> **EXERCICE COURT A**
Recopiez à l'identique les lignes des enregistrements, de celle qui contient « This screenshot has width=723, height=363. » jusqu'à celle qui contient « Toggle a dislike », celle-ci comprise.

> **EXTRAIT DU DOCUMENT**
--------------------------------

Comme tous les guides de Lascaux, Gwenn Rigal a toujours voulu en savoir davantage sur l’art pariétal et la préhistoire pour pouvoir répondre aux interrogations des visiteurs. Quand on ressort les yeux encore éblouis du fac-similé de la grotte, les questions fusent. D’innombrables réponses ont été lancées par des chercheurs depuis des décennies. S’agit-il de rituels de chasse, de magie, de fertilité, de pratiques chamanique ou totémique, de mythes ancestraux ou de visions d’origines d’une époque disparue ? Les théories ne manquent pas pour faire son marché et expliquer un monde très ancien sans écriture identifiable. Personne n’a jamais trouvé la Pierre de Rosette pour décrypter les dessins du Paléolithique comme pour les hiéroglyphes égyptiens.
Le livre des théories
« Je ne suis pas préhistorien, mais j’ai lu tout ce que je pouvais et interrogé des spécialistes pour en savoir plus », expliquait Gwenn Rigal lorsqu’il a publié en 2016 à Paris Le temps sacré des cavernes aux fameuses éditions José Corti. Ce livre compilant et expliquant toutes les théories sur l’art pariétal en général, et sur Lascaux en particulier, est devenu une référence : il s’est déjà vendu à 15 000 exemplaires. Un travail de vulgarisation et d’ouverture qui fut salutaire dans un petit monde de la préhistoire où chaque spécialiste a tendance à ne parler que de sa chapelle. Désormais, ce livre sert de base à une nouvelle visite mise au point par l’équipe de la Semitour qui gère Lascaux : Au cœur des théories de Lascaux.
Une visite à l’ancienne
Rendez-vous sur la colline de Lascaux, où le fac-similé Lascaux II, situé à quelques centaines de mètres de l’original, est resté ouvert pour des visites thématiques et plus longues que dans Lascaux IV. Le lieu, dont l’accès reste aujourd’hui limité, accueille 75 000 visiteurs par an alors que le grand centre d’interprétation avec son fac-similé complet reçoit jusqu’à 350 000 personnes chaque année.
Le plus ancien fac-similé de la grotte, peint par Monique Peytral il y a plus de 40 ans, a conservé toute sa fraîcheur. Il ne représente que deux des espaces de la grotte de Lascaux : la Salle des Taureaux et le Diverticule axial. Mais c’est bien suffisant pour dérouler quelques-une de la quinzaine de théories recensées par Gwenn Rigal. Dans la pénombre de la grotte, armé de sa lampe torche, il assure une longue visite à l’ancienne en s’appuyant sur les peintures pariétales pour évoquer les théories et chauffer les imaginations.
La Licorne et sa sarabande
Avec l’animal emblématique surnommé la Licorne qui ouvre la sarabande des animaux de la rotonde des taureaux, il embraye sur la thèse du chamanisme. Elle a longtemps été défendue par l’un des plus célèbres préhistoriens français Jean Clottes et par le Sud-Africain David Lewis-Williams. Gwenn Rigal résume : « Certains ont vu dans la licorne un sorcier caché sous une peau d’animal, un chaman qui communiquait avec le monde des esprits, pour négocier le droit de chasser des animaux ». Cette théorie inspirée de la culture sibérienne toungouse a fait couler beaucoup d’encre. Ce monde des esprits pourrait se trouver juste derrière la paroi où sont peints les animaux. Comme pour toutes les autres théories, le guide expose le pour et le contre, sans donner son avis.

--------------------------------

> **ENREGISTREMENTS**

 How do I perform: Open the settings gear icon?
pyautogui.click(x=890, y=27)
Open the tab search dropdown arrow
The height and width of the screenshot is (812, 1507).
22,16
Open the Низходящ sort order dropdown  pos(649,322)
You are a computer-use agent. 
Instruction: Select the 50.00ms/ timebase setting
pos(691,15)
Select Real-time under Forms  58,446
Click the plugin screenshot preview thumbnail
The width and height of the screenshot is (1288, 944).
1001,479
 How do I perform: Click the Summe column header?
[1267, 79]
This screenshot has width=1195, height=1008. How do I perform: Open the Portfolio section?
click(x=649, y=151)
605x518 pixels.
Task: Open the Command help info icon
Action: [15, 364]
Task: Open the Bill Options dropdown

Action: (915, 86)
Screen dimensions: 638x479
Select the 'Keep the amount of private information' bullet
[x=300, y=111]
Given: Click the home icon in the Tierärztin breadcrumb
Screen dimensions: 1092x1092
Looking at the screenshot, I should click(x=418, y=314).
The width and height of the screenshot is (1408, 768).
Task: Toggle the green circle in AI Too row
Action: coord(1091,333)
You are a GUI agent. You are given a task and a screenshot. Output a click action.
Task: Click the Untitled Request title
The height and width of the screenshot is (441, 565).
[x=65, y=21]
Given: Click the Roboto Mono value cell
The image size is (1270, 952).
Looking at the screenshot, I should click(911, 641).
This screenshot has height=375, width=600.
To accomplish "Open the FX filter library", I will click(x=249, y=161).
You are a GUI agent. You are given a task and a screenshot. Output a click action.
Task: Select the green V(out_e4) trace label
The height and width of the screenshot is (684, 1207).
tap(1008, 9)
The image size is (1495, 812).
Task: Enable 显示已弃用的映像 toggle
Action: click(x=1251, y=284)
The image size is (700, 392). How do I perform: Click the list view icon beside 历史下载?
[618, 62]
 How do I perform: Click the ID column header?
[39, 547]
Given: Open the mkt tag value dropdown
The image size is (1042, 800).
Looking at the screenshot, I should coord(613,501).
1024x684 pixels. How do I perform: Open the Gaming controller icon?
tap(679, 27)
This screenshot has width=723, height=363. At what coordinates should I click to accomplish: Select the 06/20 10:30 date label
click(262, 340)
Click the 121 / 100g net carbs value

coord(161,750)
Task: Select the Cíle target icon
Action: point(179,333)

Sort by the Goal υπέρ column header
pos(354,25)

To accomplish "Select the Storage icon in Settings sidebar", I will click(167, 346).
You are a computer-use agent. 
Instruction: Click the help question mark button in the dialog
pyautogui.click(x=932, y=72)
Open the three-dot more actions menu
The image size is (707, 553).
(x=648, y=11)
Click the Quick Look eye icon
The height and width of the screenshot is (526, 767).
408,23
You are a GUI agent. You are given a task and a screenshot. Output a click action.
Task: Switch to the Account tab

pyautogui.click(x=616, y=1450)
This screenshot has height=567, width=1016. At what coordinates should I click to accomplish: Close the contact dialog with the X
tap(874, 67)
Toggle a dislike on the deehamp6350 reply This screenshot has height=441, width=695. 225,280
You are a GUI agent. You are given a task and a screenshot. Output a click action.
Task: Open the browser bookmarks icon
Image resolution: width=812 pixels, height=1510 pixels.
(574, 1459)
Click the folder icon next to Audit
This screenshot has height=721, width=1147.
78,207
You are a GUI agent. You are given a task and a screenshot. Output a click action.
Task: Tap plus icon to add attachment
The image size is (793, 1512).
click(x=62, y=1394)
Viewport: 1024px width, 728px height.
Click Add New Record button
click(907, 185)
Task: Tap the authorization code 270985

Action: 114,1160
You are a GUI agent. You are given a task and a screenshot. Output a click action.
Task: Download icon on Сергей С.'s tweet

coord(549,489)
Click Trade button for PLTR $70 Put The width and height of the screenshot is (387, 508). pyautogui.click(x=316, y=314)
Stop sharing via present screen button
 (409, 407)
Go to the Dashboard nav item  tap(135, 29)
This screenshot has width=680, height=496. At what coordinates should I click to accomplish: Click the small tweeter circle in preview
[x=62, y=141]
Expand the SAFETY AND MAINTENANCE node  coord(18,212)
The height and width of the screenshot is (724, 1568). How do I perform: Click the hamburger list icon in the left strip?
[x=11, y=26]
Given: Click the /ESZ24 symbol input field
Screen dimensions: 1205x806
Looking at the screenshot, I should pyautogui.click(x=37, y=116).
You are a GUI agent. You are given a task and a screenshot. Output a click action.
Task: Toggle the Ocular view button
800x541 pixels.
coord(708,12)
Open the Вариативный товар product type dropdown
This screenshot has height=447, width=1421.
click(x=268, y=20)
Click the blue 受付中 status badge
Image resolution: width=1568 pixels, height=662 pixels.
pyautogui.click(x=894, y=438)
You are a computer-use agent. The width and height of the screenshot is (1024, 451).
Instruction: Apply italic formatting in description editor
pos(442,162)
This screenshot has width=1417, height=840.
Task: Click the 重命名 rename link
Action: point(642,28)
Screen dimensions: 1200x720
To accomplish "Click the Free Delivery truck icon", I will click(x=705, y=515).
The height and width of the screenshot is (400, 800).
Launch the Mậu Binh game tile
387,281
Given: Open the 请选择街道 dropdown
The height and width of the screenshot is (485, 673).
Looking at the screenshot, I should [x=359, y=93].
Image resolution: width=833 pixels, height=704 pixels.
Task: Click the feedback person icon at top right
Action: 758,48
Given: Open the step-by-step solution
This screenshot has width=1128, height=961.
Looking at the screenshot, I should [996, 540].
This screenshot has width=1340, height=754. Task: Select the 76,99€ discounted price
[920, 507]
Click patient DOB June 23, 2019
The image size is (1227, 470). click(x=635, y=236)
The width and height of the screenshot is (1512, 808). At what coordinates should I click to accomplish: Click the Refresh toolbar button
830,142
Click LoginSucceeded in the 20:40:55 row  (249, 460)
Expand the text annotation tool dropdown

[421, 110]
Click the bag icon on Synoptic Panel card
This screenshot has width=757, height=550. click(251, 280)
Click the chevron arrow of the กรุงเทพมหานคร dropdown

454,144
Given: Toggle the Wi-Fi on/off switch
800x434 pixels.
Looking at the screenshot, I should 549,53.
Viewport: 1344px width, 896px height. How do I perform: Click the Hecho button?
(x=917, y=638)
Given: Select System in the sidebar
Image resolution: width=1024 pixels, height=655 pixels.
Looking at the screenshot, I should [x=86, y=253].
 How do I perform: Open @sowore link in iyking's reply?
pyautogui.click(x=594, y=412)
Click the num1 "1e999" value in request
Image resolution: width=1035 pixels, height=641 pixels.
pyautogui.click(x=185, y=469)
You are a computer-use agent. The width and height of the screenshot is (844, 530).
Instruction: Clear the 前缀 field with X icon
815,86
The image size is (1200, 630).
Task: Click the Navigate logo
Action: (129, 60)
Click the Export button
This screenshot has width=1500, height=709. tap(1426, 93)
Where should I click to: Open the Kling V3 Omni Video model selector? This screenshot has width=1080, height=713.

--------------------------------

> **EXERCICE COURT B**
Prolongez le texte sur les théories de l'art pariétal de Lascaux à partir de sa dernière phrase.

> **RÉPONSE ATTENDUE A**
This screenshot has width=723, height=363. At what coordinates should I click to accomplish: Select the 06/20 10:30 date label
click(262, 340)
Click the 121 / 100g net carbs value

coord(161,750)
Task: Select the Cíle target icon
Action: point(179,333)

Sort by the Goal υπέρ column header
pos(354,25)

To accomplish "Select the Storage icon in Settings sidebar", I will click(167, 346).
You are a computer-use agent. 
Instruction: Click the help question mark button in the dialog
pyautogui.click(x=932, y=72)
Open the three-dot more actions menu
The image size is (707, 553).
(x=648, y=11)
Click the Quick Look eye icon
The height and width of the screenshot is (526, 767).
408,23
You are a GUI agent. You are given a task and a screenshot. Output a click action.
Task: Switch to the Account tab

pyautogui.click(x=616, y=1450)
This screenshot has height=567, width=1016. At what coordinates should I click to accomplish: Close the contact dialog with the X
tap(874, 67)
Toggle a dislike on the deehamp6350 reply This screenshot has height=441, width=695. 225,280

> **RÉPONSE ATTENDUE B**
La chasse et la fertilité
Évoqués dès les origines par l’abbé Breuil, les rituels de chasse ont vite buté sur la réalité des peintures et de l’archéologie. « On a retrouvé beaucoup d’ossements de rennes dans Lascaux. Cet animal constituait la nourriture des Cro-Magnons, mais ils n’ont représenté aucun renne dans cette grotte sur 600 dessins ! » Peut-être que l’abondance de ces animaux dans la réalité n’offrait aucun intérêt à leur représentation.
Les rituels de fertilité sont vus à travers des représentations de vulves et de figures féminines (surnommées Vénus) qui sont nombreuses dans l’art pariétal : « pour beaucoup de préhistoriens la grotte est aussi une figure féminine ». À Lascaux, les préhistoriens décryptent la sexualité à travers les figurations animales, déduisant des calendriers. « Norbert Aujoulat avait remarqué un cycle à travers la succession chevaux, bovidés et cervidés souvent superposés. Chacun avait sa période de rut à un moment différent… Sur la figure des bisons adossés, les deux animaux ont des pelages de saisons différentes. » Ne voir que de l’art pour l’art dans les peintures pariétales oublierait la profondeur du message que nos ancêtres souhaitaient sous doute transmettre au fond des cavernes.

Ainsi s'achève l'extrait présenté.